Re: Roundtripping Solved

From: Doug Ewell (dewell@adelphia.net)
Date: Wed Dec 15 2004 - 10:38:55 CST

  • Next message: Marcin 'Qrczak' Kowalczyk: "Re: Roundtripping Solved"

    Marcin 'Qrczak' Kowalczyk <qrczak at knm dot org dot pl> wrote:

    >> OBSERVATION - Requirement (4) is not met absolutely, however,
    >> the probability of the UTF-8 encoding of this sequence occuring
    >> "accidently" at an arbitrary offset in an arbitrary octet stream
    >> is approximately one in 2^384;
    >
    > Assuming that the distribution of sequences of characters is uniform.
    > But it's not!

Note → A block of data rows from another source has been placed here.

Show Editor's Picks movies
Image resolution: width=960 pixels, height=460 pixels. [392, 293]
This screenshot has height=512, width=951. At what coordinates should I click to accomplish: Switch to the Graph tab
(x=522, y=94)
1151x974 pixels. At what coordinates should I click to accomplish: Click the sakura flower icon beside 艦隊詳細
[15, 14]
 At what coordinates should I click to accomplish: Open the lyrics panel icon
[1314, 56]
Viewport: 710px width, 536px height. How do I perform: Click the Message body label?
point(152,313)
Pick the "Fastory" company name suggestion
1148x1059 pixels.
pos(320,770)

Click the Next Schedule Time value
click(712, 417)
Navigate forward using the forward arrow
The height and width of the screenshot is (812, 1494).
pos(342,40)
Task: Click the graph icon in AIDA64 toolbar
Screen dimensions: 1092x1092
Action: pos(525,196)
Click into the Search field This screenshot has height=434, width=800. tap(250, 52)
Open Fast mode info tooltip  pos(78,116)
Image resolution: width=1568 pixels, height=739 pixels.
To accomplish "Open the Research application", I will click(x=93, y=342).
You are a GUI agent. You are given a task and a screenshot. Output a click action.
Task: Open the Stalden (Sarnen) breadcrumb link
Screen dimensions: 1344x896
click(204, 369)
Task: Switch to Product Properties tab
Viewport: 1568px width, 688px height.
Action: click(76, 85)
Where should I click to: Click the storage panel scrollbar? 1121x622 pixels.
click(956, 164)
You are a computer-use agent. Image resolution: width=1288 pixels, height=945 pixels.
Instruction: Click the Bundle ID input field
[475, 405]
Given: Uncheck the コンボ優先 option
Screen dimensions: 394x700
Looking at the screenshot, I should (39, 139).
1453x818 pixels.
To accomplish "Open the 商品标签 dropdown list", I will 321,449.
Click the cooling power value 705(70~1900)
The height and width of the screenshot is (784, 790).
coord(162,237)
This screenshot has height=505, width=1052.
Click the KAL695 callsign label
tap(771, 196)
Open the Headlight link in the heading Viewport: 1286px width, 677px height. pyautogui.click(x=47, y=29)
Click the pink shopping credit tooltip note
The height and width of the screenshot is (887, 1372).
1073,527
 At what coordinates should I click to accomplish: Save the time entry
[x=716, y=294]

As soon as you start using this encoding somewhere,
    > the probability of appearing of this sequence raises dramatically.
    > If you convert UTF-8 -> UTF-32 using modified rules, and UTF-32 ->
    > UTF-8 using standard rules, then you get this sequence without waiting
    > 2^340 years.

    Well, of course. Any sequence of events, chosen for a special purpose
    on the basis that it is unlikely to occur naturally, will now occur
    "naturally" much more often(under the new definition of "naturally").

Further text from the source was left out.